Telehealth chronic disease self-management effective for boosting care to isolated areas

Telehealth chronic disease self-management programs can be effective for boosting care access to isolated areas, research published this month in Telemedicine and e-Health has determined.

The study's authors--from the University of Toronto, the Women's College Research Institute of Toronto and Public Health Ontario--noted that in rural areas, education for chronic conditions is hard to spread because of limited access and funds.

In their study, 19 chronic disease self-management via telehealth programs (tele-CDSMPs) were delivered to 13 rural communities. After participating in either a single telehealth site or one linked to more communities, 44 people participated in a focus group.

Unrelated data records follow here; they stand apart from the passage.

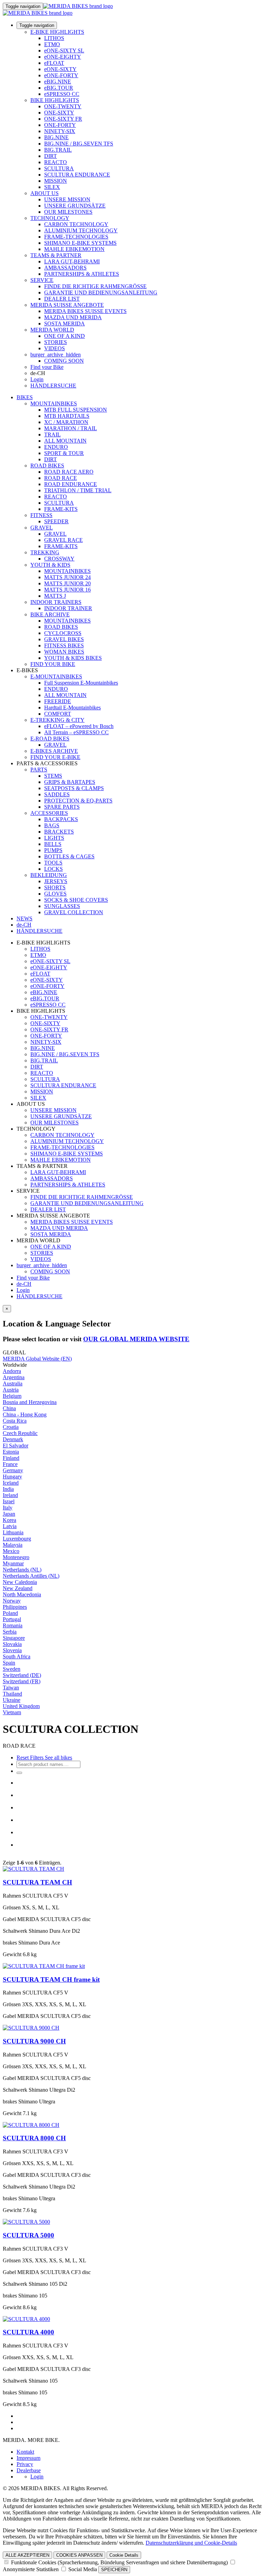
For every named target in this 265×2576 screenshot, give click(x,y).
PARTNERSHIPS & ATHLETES (81, 274)
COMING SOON (64, 361)
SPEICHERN (114, 2569)
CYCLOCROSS (62, 633)
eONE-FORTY (61, 75)
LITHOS (54, 38)
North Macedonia (22, 1594)
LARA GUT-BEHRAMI (72, 261)
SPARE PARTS (62, 807)
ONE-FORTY (60, 125)
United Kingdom (21, 1706)
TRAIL (52, 434)
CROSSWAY (59, 559)
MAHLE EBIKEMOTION (74, 249)
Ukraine (11, 1700)
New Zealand (17, 1588)
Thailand (12, 1694)
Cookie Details (123, 2555)
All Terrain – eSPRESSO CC (76, 732)
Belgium (12, 1396)
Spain (9, 1663)
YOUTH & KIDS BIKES (73, 658)
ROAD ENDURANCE (70, 484)
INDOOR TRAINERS (55, 602)
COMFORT (57, 714)
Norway (12, 1601)
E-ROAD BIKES (49, 738)
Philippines (15, 1607)
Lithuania (13, 1532)
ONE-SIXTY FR (63, 119)
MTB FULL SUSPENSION (75, 410)
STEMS (53, 776)
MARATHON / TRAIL (70, 428)
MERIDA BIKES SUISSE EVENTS (85, 311)
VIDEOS (54, 348)
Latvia (10, 1526)
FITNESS (41, 515)
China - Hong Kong (25, 1414)
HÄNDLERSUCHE (53, 385)
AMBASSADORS (65, 268)
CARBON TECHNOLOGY (76, 224)
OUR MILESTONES (68, 212)
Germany (13, 1470)
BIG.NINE (56, 137)
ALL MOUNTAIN (65, 441)
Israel (8, 1501)
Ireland (10, 1495)
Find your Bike (46, 367)
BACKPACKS (61, 819)
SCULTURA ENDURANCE (77, 175)
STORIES (55, 342)
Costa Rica (15, 1421)
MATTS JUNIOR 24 (67, 577)
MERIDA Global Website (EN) (37, 1359)
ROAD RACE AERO (69, 472)
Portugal (12, 1619)
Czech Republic (20, 1433)
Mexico (11, 1551)
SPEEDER (56, 521)
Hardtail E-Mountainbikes (72, 707)
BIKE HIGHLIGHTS (54, 100)
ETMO (52, 44)
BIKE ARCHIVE (50, 614)
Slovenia (12, 1650)
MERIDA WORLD (52, 330)
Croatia (11, 1427)
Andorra (12, 1371)
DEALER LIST (62, 299)
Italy (7, 1508)
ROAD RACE (60, 478)
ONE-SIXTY (59, 112)
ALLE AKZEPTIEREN (27, 2555)
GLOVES (55, 894)
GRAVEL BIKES (64, 639)
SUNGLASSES (62, 906)
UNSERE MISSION (67, 199)
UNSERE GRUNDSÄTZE (75, 206)
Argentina (13, 1377)
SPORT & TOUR (64, 453)
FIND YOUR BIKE (52, 664)
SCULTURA (59, 168)
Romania (12, 1625)
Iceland (11, 1483)
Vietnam (12, 1712)
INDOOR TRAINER (68, 608)
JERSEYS (55, 881)
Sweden (11, 1669)
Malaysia (12, 1545)
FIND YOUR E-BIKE (55, 757)
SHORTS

The following four themes emerged from the focus group:

  1. The program bridges the access gap
  2. Group dynamics are important in participation of the program
  3. Strong leaders must take charge in the program
  4. Program participants wanted extended session time

Transportation, lack of session time and access to Internet-based resources were identified as barriers to success in the telehealth programs.

Statistically significant improvements from baseline to four-month follow-up were found for self-efficacy, exercise behavior, cognitive symptom management, communication with physicians, psychological well-being, energy, health distress and self-related health, the study's authors found. More favorable results were found for online delivery than telephone delivery.

"Our findings suggest overall the tele-CDSMP was a positive experience for participants and that tele-CDSMPs are an effective option to increasing access to more geographically isolated communities," the authors said.

Telehealth isn't only about knowing the patient and the treatment--knowing the technology is equally important, Leigh Ann Chandler Poole, M.D., a nurse practitioner at the University of Alabama, said at the 2013 mHealth Summit in Washington, D.C., last week.

Poole said telehealth is about datasets, as well as practical implications and quality improvement. Alabama's program, she said, teaches students the importance of taking pictures of the equipment used for telehealth consultation, and learning how to operate it. In addition, the program teaches do's and don'ts for lighting, background room locations and basic camera functionality to ensure smooth visits.

The Centers for Medicare & Medicaid Services recently announced changes to Medicare's 2014 physician fee schedule to expand coverage for telehealth services.